Pointing data for screenshots and pages
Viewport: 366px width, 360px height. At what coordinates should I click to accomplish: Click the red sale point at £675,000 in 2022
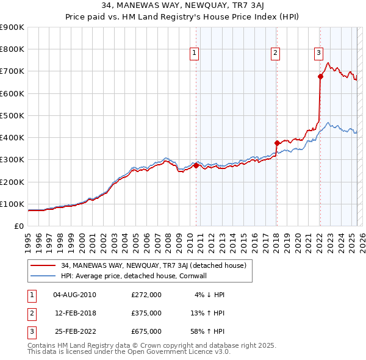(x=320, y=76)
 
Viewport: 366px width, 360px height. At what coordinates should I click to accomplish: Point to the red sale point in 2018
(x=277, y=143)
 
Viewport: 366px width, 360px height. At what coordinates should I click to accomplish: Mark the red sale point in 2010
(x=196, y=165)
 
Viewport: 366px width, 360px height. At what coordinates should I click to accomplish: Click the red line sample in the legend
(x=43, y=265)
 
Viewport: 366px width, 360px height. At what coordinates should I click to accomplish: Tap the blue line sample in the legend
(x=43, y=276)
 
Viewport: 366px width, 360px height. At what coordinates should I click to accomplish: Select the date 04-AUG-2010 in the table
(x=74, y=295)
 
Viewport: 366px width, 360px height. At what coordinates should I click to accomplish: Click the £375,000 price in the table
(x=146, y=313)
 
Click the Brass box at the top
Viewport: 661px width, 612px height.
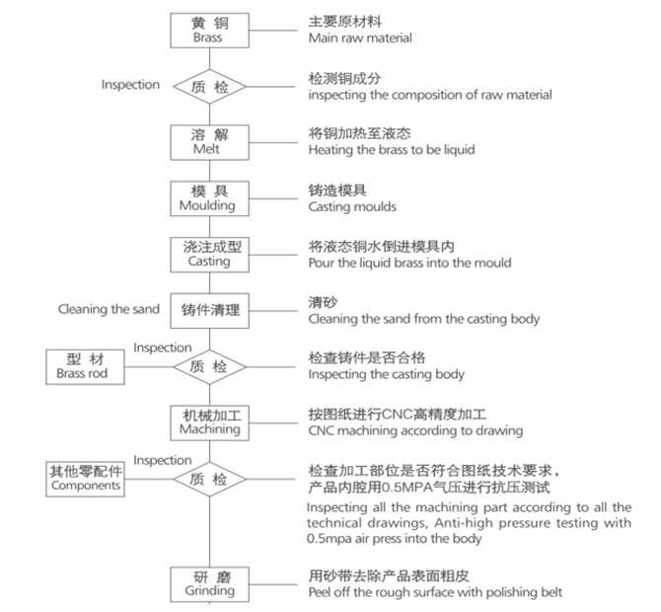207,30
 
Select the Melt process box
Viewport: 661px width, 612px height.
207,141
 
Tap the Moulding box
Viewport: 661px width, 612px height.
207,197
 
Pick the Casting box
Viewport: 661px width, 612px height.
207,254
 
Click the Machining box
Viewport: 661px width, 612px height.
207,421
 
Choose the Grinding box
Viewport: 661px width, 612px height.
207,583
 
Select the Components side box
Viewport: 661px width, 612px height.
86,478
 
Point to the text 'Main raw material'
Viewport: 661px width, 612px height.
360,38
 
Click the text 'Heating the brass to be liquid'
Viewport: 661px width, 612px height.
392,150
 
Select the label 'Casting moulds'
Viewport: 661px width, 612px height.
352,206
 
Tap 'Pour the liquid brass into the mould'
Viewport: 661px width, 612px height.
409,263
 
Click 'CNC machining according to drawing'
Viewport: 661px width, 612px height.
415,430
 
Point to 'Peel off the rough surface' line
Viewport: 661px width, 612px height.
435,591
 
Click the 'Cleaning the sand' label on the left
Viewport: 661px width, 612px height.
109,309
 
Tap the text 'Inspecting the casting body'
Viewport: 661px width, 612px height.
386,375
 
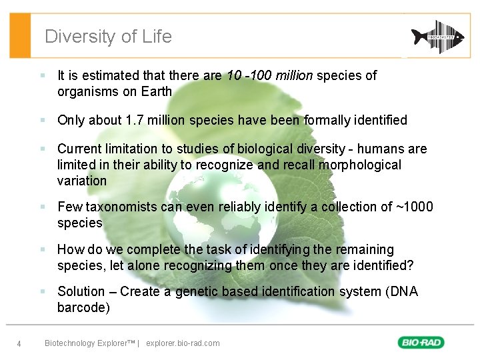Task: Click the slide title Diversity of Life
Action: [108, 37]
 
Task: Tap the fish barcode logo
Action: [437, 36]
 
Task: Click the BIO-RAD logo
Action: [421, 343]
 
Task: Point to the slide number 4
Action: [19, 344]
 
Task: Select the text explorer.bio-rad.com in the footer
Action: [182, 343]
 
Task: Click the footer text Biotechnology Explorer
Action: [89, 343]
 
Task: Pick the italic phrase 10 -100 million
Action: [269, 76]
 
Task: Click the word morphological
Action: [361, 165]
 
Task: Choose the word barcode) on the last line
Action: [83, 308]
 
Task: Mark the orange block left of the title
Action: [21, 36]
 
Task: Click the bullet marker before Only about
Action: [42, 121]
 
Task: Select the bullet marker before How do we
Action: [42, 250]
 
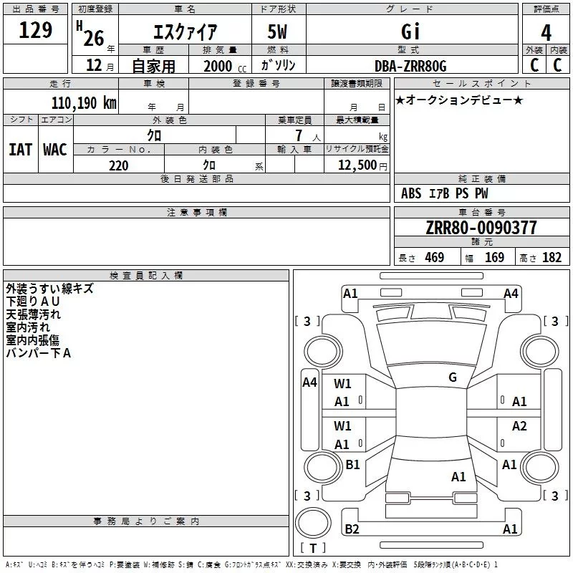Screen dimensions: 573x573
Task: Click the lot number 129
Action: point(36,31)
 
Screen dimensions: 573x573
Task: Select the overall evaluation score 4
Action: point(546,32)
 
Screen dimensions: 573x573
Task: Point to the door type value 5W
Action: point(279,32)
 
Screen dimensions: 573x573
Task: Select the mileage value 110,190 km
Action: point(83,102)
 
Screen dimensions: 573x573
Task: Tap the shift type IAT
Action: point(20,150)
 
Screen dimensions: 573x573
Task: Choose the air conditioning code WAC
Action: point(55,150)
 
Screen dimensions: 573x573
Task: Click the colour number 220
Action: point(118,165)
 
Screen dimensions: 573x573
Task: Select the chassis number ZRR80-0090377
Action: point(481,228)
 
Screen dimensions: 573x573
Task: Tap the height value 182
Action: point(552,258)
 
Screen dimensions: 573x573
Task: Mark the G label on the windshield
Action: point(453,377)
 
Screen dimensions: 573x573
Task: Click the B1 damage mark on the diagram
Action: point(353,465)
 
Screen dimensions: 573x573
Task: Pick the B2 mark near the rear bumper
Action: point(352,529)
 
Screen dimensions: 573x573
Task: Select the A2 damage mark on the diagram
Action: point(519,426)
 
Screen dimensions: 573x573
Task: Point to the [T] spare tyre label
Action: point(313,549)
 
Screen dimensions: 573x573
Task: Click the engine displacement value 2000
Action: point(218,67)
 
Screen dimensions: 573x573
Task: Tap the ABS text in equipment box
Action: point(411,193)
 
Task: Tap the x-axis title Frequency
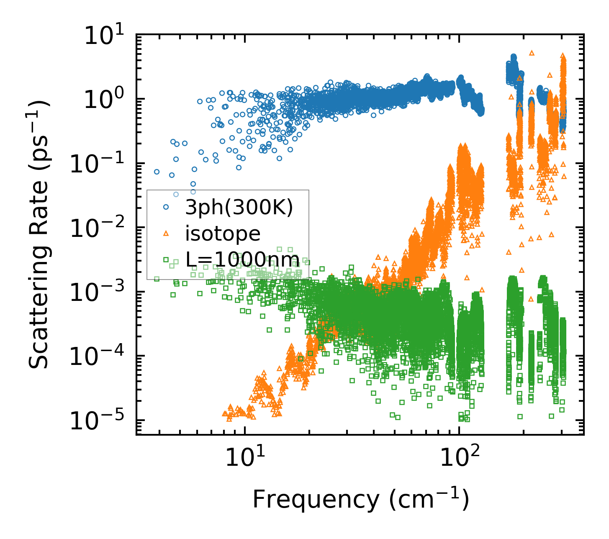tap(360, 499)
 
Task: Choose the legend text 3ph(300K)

- _Task to carry out_
Please convert the data above into a JSON list of strings, one string per line and no blank lines, leaving out the pictures.

- _Answer in full_
[
  "Viewport: 366px width, 360px height. At what coordinates should I click to accomplish: Click the red sale point at £675,000 in 2022",
  "(x=320, y=76)",
  "Viewport: 366px width, 360px height. At what coordinates should I click to accomplish: Point to the red sale point in 2018",
  "(x=277, y=143)",
  "Viewport: 366px width, 360px height. At what coordinates should I click to accomplish: Mark the red sale point in 2010",
  "(x=196, y=165)",
  "Viewport: 366px width, 360px height. At what coordinates should I click to accomplish: Click the red line sample in the legend",
  "(x=43, y=265)",
  "Viewport: 366px width, 360px height. At what coordinates should I click to accomplish: Tap the blue line sample in the legend",
  "(x=43, y=276)",
  "Viewport: 366px width, 360px height. At what coordinates should I click to accomplish: Select the date 04-AUG-2010 in the table",
  "(x=74, y=295)",
  "Viewport: 366px width, 360px height. At what coordinates should I click to accomplish: Click the £375,000 price in the table",
  "(x=146, y=313)",
  "Click the Brass box at the top",
  "Viewport: 661px width, 612px height.",
  "207,30",
  "Select the Melt process box",
  "Viewport: 661px width, 612px height.",
  "207,141",
  "Tap the Moulding box",
  "Viewport: 661px width, 612px height.",
  "207,197",
  "Pick the Casting box",
  "Viewport: 661px width, 612px height.",
  "207,254",
  "Click the Machining box",
  "Viewport: 661px width, 612px height.",
  "207,421",
  "Choose the Grinding box",
  "Viewport: 661px width, 612px height.",
  "207,583",
  "Select the Components side box",
  "Viewport: 661px width, 612px height.",
  "86,478",
  "Point to the text 'Main raw material'",
  "Viewport: 661px width, 612px height.",
  "360,38",
  "Click the text 'Heating the brass to be liquid'",
  "Viewport: 661px width, 612px height.",
  "392,150",
  "Select the label 'Casting moulds'",
  "Viewport: 661px width, 612px height.",
  "352,206",
  "Tap 'Pour the liquid brass into the mould'",
  "Viewport: 661px width, 612px height.",
  "409,263",
  "Click 'CNC machining according to drawing'",
  "Viewport: 661px width, 612px height.",
  "415,430",
  "Point to 'Peel off the rough surface' line",
  "Viewport: 661px width, 612px height.",
  "435,591",
  "Click the 'Cleaning the sand' label on the left",
  "Viewport: 661px width, 612px height.",
  "109,309",
  "Tap the text 'Inspecting the casting body'",
  "Viewport: 661px width, 612px height.",
  "386,375",
  "Task: Click the slide title Diversity of Life",
  "Action: [108, 37]",
  "Task: Tap the fish barcode logo",
  "Action: [437, 36]",
  "Task: Click the BIO-RAD logo",
  "Action: [421, 343]",
  "Task: Point to the slide number 4",
  "Action: [19, 344]",
  "Task: Select the text explorer.bio-rad.com in the footer",
  "Action: [182, 343]",
  "Task: Click the footer text Biotechnology Explorer",
  "Action: [89, 343]",
  "Task: Pick the italic phrase 10 -100 million",
  "Action: [269, 76]",
  "Task: Click the word morphological",
  "Action: [361, 165]",
  "Task: Choose the word barcode) on the last line",
  "Action: [83, 308]",
  "Task: Mark the orange block left of the title",
  "Action: [21, 36]",
  "Task: Click the bullet marker before Only about",
  "Action: [42, 121]",
  "Task: Select the bullet marker before How do we",
  "Action: [42, 250]",
  "Screen dimensions: 573x573",
  "Task: Click the lot number 129",
  "Action: point(36,31)",
  "Screen dimensions: 573x573",
  "Task: Select the overall evaluation score 4",
  "Action: point(546,32)",
  "Screen dimensions: 573x573",
  "Task: Point to the door type value 5W",
  "Action: point(279,32)",
  "Screen dimensions: 573x573",
  "Task: Select the mileage value 110,190 km",
  "Action: point(83,102)",
  "Screen dimensions: 573x573",
  "Task: Tap the shift type IAT",
  "Action: point(20,150)",
  "Screen dimensions: 573x573",
  "Task: Choose the air conditioning code WAC",
  "Action: point(55,150)",
  "Screen dimensions: 573x573",
  "Task: Click the colour number 220",
  "Action: point(118,165)",
  "Screen dimensions: 573x573",
  "Task: Select the chassis number ZRR80-0090377",
  "Action: point(481,228)",
  "Screen dimensions: 573x573",
  "Task: Tap the height value 182",
  "Action: point(552,258)",
  "Screen dimensions: 573x573",
  "Task: Mark the G label on the windshield",
  "Action: point(453,377)",
  "Screen dimensions: 573x573",
  "Task: Click the B1 damage mark on the diagram",
  "Action: point(353,465)",
  "Screen dimensions: 573x573",
  "Task: Pick the B2 mark near the rear bumper",
  "Action: point(352,529)",
  "Screen dimensions: 573x573",
  "Task: Select the A2 damage mark on the diagram",
  "Action: point(519,426)",
  "Screen dimensions: 573x573",
  "Task: Point to the [T] spare tyre label",
  "Action: point(313,549)",
  "Screen dimensions: 573x573",
  "Task: Click the engine displacement value 2000",
  "Action: point(218,67)",
  "Screen dimensions: 573x573",
  "Task: Tap the ABS text in equipment box",
  "Action: point(411,193)",
  "Task: Tap the x-axis title Frequency",
  "tap(360, 499)",
  "Task: Choose the legend text 3ph(300K)"
]